Kyle Bavis

Kagi is good

Kagi is a great product and I’m happy to be a customer. If you are not familiar, it’s first-and-foremost a paid web search service, though they have expanded to offer a few other useful things.

I bought a year of Kagi’s ultimate plan back in February after kicking the tires with a trial of search. Having a trial quota made it tricky for me to use at first - when should I use one of my limited searches to get the best value out of it? Eventually I decided to just buy a month of unlimited searches and go whole-hog on it, replacing Bing as my daily driver on all devices. I was convinced to upgrade to a yearly plan within a week.

The general search is easily the best you can get as a consumer. I’ll echo what others have said: it feels like Google from years ago. Or maybe just what I nostalgically remember older internet…

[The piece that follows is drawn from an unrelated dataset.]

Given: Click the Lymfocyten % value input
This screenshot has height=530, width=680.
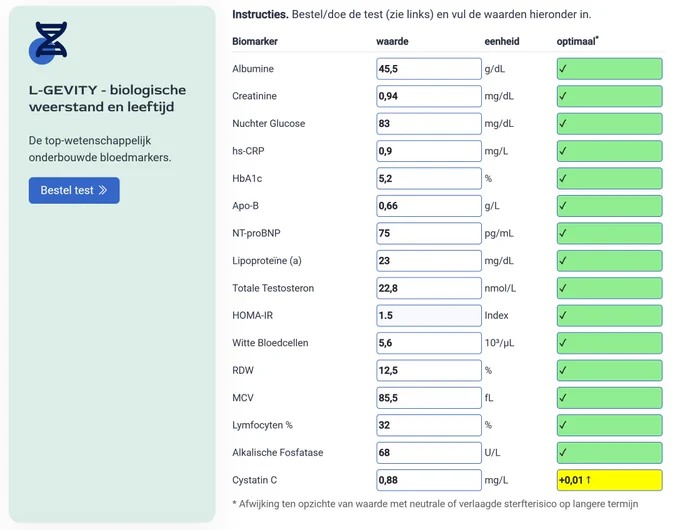Looking at the screenshot, I should click(x=429, y=425).
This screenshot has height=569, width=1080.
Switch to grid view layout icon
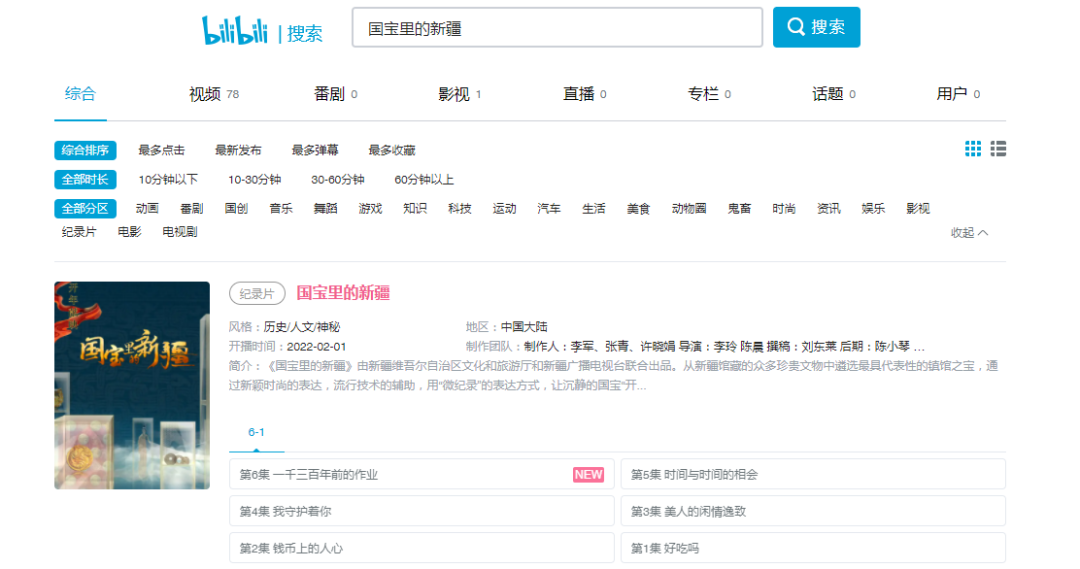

On top of this, the AI assistant has been surprisingly useful. I use Claude most day-to-day, but for anything served by active internet research I find that it gives less than stellar results. I assume this is because Brave’s search (what I understand to be their web search backend) just isn’t as good. Kagi’s assistant UX lacks a bit of polish comparatively, which is why I’m hesitant to reach for it every time. I’m excited to try their native iOS assistant app when it becomes available. It will likely displace Claude from my Home Screen.

Kagi Translate was invaluable during my trip to Japan earlier this year. It blew Apple’s built-in translate app out of the water consistently. It was especially helpful in restaurants and bars where the menu text wasn’t always presented in a way that iOS Translate handles well.

Paying for web search feels stupid until you try it. It’s refreshing to deal with a tech company that has a straightforward business model that aligns their incentives to mine.